> **RECORDS TO USE**
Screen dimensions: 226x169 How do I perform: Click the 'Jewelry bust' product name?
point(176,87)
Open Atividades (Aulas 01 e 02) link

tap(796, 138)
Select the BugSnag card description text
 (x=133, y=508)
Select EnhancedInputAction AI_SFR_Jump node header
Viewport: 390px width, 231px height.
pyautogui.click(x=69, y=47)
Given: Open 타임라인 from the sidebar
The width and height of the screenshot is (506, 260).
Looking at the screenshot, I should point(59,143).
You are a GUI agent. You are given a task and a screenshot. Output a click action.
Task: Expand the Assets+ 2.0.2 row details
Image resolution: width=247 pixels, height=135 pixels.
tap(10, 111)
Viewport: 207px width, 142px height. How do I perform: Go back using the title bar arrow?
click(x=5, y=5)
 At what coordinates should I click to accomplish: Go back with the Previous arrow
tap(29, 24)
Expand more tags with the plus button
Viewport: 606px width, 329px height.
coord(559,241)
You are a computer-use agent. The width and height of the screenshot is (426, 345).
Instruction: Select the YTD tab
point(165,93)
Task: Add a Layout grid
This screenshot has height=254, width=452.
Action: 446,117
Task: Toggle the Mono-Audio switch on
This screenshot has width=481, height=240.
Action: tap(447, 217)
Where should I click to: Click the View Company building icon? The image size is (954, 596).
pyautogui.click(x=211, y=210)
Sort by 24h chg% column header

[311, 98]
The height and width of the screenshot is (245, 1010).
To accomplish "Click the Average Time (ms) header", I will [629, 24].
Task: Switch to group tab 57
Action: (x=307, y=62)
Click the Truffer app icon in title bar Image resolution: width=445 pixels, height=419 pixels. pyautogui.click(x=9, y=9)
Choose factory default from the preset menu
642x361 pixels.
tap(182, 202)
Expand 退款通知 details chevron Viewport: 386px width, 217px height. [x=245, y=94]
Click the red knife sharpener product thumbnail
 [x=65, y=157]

> **WORK REQUEST**
Reproduce word for word the material above, starting with the line that has "Select the BugSnag card description text" and stopping after the line that has "The height and".

> **ANSWER AREA**
Select the BugSnag card description text
 (x=133, y=508)
Select EnhancedInputAction AI_SFR_Jump node header
Viewport: 390px width, 231px height.
pyautogui.click(x=69, y=47)
Given: Open 타임라인 from the sidebar
The width and height of the screenshot is (506, 260).
Looking at the screenshot, I should point(59,143).
You are a GUI agent. You are given a task and a screenshot. Output a click action.
Task: Expand the Assets+ 2.0.2 row details
Image resolution: width=247 pixels, height=135 pixels.
tap(10, 111)
Viewport: 207px width, 142px height. How do I perform: Go back using the title bar arrow?
click(x=5, y=5)
 At what coordinates should I click to accomplish: Go back with the Previous arrow
tap(29, 24)
Expand more tags with the plus button
Viewport: 606px width, 329px height.
coord(559,241)
You are a computer-use agent. The width and height of the screenshot is (426, 345).
Instruction: Select the YTD tab
point(165,93)
Task: Add a Layout grid
This screenshot has height=254, width=452.
Action: 446,117
Task: Toggle the Mono-Audio switch on
This screenshot has width=481, height=240.
Action: tap(447, 217)
Where should I click to: Click the View Company building icon? The image size is (954, 596).
pyautogui.click(x=211, y=210)
Sort by 24h chg% column header

[311, 98]
The height and width of the screenshot is (245, 1010).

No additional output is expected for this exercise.